▶ [PROBLEM DESCRIPTION] Each record below is to be output with no change at all.

▶ [DATA FOR ANALYSIS]
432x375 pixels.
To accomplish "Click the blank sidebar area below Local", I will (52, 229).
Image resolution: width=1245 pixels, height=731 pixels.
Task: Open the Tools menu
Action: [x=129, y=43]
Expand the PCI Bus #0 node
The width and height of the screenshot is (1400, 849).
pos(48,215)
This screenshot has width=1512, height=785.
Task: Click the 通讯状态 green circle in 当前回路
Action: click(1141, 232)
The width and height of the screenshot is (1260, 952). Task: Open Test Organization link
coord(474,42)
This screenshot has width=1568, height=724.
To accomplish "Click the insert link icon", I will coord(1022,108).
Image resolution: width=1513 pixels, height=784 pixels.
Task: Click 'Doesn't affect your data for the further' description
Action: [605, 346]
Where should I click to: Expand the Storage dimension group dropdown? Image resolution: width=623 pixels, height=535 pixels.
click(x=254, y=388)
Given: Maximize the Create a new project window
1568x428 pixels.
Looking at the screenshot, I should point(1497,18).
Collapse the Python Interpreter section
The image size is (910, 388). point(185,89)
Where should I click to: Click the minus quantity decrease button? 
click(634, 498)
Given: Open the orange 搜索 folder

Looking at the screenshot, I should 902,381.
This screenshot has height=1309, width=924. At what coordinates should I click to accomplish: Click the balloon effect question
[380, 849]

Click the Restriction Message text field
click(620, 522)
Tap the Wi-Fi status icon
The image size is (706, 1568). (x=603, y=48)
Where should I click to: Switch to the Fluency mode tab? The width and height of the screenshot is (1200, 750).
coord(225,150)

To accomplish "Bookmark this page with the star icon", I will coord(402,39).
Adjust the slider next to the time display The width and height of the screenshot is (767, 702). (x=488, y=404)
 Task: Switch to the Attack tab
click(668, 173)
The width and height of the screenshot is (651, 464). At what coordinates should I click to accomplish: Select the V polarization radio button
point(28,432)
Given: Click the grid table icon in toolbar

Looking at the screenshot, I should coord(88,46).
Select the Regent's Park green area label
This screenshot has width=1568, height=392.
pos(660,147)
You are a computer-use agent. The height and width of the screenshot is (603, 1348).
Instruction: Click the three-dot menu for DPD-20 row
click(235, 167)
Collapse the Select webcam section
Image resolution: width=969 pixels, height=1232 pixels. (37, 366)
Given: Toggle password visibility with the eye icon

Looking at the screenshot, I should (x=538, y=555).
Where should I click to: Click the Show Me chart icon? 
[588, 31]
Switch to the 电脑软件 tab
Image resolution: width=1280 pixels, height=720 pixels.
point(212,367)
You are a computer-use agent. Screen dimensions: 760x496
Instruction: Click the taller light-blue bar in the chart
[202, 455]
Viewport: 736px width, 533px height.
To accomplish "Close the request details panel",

▶ [YOUR RESPONSE]
432x375 pixels.
To accomplish "Click the blank sidebar area below Local", I will (52, 229).
Image resolution: width=1245 pixels, height=731 pixels.
Task: Open the Tools menu
Action: [x=129, y=43]
Expand the PCI Bus #0 node
The width and height of the screenshot is (1400, 849).
pos(48,215)
This screenshot has width=1512, height=785.
Task: Click the 通讯状态 green circle in 当前回路
Action: click(1141, 232)
The width and height of the screenshot is (1260, 952). Task: Open Test Organization link
coord(474,42)
This screenshot has width=1568, height=724.
To accomplish "Click the insert link icon", I will coord(1022,108).
Image resolution: width=1513 pixels, height=784 pixels.
Task: Click 'Doesn't affect your data for the further' description
Action: [605, 346]
Where should I click to: Expand the Storage dimension group dropdown? Image resolution: width=623 pixels, height=535 pixels.
click(x=254, y=388)
Given: Maximize the Create a new project window
1568x428 pixels.
Looking at the screenshot, I should point(1497,18).
Collapse the Python Interpreter section
The image size is (910, 388). point(185,89)
Where should I click to: Click the minus quantity decrease button? 
click(634, 498)
Given: Open the orange 搜索 folder

Looking at the screenshot, I should 902,381.
This screenshot has height=1309, width=924. At what coordinates should I click to accomplish: Click the balloon effect question
[380, 849]

Click the Restriction Message text field
click(620, 522)
Tap the Wi-Fi status icon
The image size is (706, 1568). (x=603, y=48)
Where should I click to: Switch to the Fluency mode tab? The width and height of the screenshot is (1200, 750).
coord(225,150)

To accomplish "Bookmark this page with the star icon", I will coord(402,39).
Adjust the slider next to the time display The width and height of the screenshot is (767, 702). (x=488, y=404)
 Task: Switch to the Attack tab
click(668, 173)
The width and height of the screenshot is (651, 464). At what coordinates should I click to accomplish: Select the V polarization radio button
point(28,432)
Given: Click the grid table icon in toolbar

Looking at the screenshot, I should coord(88,46).
Select the Regent's Park green area label
This screenshot has width=1568, height=392.
pos(660,147)
You are a computer-use agent. The height and width of the screenshot is (603, 1348).
Instruction: Click the three-dot menu for DPD-20 row
click(235, 167)
Collapse the Select webcam section
Image resolution: width=969 pixels, height=1232 pixels. (37, 366)
Given: Toggle password visibility with the eye icon

Looking at the screenshot, I should (x=538, y=555).
Where should I click to: Click the Show Me chart icon? 
[588, 31]
Switch to the 电脑软件 tab
Image resolution: width=1280 pixels, height=720 pixels.
point(212,367)
You are a computer-use agent. Screen dimensions: 760x496
Instruction: Click the taller light-blue bar in the chart
[202, 455]
Viewport: 736px width, 533px height.
To accomplish "Close the request details panel",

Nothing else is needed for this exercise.